However around 2001 and 2002, Friedli says, manufacturing sites were required to strive for cost improvements within very short time spans because products were coming off patent. They reacted with a range of individual activities designed to cut variable costs, mainly focusing on the reduction of the number of rejected batches and the improvement of process quality.

Friedli calls this the "Best Practice" phase. Many sites did comparatively well, increasing yields, reducing variances of single process steps and final product stocks within their sites. But, Friedli says, take a closer look at the real root causes of major inefficiencies and little has changed half a decade later.

Redundant capacity, in most cases, is still there, Friedli says. Intermediate stocks within a site or between sites may be slightly smaller than they once were, but they’re still there.

Companies are only really beginning to think about how they can avoid unnecessary intermediate products and steps in order to create real flow, Friedli says, while make to forecast and real-time process control are seldom implemented.

Pharmaceutical operational excellence programs to date have already had some financial impact, but these projects typically affect only a narrow percentage of working capital, material and labor costs. Senior management has been disappointed with Lean Six Sigma, when, Friedli says, “There is still a lot of potential out there.”

 

Holistic Approaches Needed

Basically what pharma has been doing is taking some TPS practices and implementing them without looking at the overall philosophy, and that approach won’t work, says Mahboubian-Jones. “It gives you a marginal improvement,” he says. “With Toyota, they said, first, let’s get the product right, then the quality of the product right and then we’ll optimize the processes needed,” he explains. “Instead, pharma says, we got the product so we’ll just leave that, and will start looking at how efficient the development process is or how efficient our lab process are and the focus of these efforts is not exclusively but is primarily in development. Manufacturing is tacked on at the end.”

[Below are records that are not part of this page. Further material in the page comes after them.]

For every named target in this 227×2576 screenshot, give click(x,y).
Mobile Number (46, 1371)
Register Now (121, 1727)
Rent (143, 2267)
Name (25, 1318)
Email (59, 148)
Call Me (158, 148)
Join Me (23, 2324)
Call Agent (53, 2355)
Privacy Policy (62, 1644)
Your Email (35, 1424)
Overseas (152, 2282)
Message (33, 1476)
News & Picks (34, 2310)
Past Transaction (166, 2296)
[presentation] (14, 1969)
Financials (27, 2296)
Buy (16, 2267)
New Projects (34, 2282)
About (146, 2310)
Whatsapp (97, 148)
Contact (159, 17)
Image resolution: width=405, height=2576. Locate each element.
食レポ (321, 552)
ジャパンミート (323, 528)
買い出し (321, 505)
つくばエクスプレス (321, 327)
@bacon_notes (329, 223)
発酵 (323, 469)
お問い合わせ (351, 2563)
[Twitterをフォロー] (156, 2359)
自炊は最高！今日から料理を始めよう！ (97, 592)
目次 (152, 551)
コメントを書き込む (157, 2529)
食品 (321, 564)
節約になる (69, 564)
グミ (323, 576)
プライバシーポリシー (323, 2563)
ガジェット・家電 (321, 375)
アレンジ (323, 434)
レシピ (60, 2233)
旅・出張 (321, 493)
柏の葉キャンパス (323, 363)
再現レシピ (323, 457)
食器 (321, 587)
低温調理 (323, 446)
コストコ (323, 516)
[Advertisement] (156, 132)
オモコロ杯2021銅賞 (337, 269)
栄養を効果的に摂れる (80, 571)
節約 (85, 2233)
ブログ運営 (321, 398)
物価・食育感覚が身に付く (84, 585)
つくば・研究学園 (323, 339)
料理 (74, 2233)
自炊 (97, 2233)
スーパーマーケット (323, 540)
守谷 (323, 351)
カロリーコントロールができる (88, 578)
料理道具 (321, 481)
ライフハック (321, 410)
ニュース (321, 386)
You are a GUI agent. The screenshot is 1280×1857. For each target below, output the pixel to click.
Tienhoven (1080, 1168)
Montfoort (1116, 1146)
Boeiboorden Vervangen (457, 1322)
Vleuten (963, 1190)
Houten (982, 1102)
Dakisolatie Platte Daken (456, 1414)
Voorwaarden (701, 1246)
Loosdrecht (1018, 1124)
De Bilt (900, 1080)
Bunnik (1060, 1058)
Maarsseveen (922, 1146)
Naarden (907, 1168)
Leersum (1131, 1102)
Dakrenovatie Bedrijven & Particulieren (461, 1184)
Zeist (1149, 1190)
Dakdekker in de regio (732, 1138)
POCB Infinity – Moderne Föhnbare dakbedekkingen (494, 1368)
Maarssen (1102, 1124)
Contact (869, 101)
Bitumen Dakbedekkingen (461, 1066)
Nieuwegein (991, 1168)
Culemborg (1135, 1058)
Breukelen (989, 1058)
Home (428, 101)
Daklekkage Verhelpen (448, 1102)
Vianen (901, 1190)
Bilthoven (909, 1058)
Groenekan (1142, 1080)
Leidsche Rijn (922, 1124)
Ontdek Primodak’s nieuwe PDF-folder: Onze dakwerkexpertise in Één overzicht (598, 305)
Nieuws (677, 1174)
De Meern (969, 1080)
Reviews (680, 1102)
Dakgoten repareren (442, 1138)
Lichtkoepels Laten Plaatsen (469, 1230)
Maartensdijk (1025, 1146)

Instead, with Toyota and Lean examples in other industries, it’s manufacturing that actually incorporates the product quality, and makes it real. “However hard you work in development, if you haven’t got control of what’s happening in manufacturing, you will not ship a quality product,” he says.

 

Toyota in the Lab

Even while TPS implementation is far from mature in drug manufacturing, companies are already applying TPS concepts to the lab. Efforts at the quality lab level have been uneven, says Tadgh Prendeville, Director of North American operations for BSM, Inc. Companies get certain TPS principles, yet continue to stumble on standard work, a key pillar.

More companies are also looking at applying TPS to R&D, to shrink their time to market. A much better approach, says Chatterjee, is using Toyota’s product development system, which offers a more- structured approach, in terms of measurement metrics. Currently R&D has about a 2% chance of being able to accurately construct a molecule that behaves in the body the way it does in simulation. “We end up with a hunt and peck, trial and error process that’s costly and extraordinarily time-consuming,” he says, mentioning TRIZ methodology, used for product design in other industries, which is now being used in pockets of pharma to improve hit rate and bring drugs to market faster.

 

Knowledge Management

Observers say that pharma could learn knowledge management lessons from Toyota, particularly on the importance of integrating prior manufacturing knowledge throughout the product life cycle. “If we developed a controlled release product two years ago, took it to the shop floor, using the following formulation components and we had issues in manufacturing and product stability and degradation, that knowledge, that learning must be fed back into the next product in the development life cycle. That allows manufacturing to move upstream in terms of their participation,” says Chatterjee. “We need to get better at doing this in pharma,” he says.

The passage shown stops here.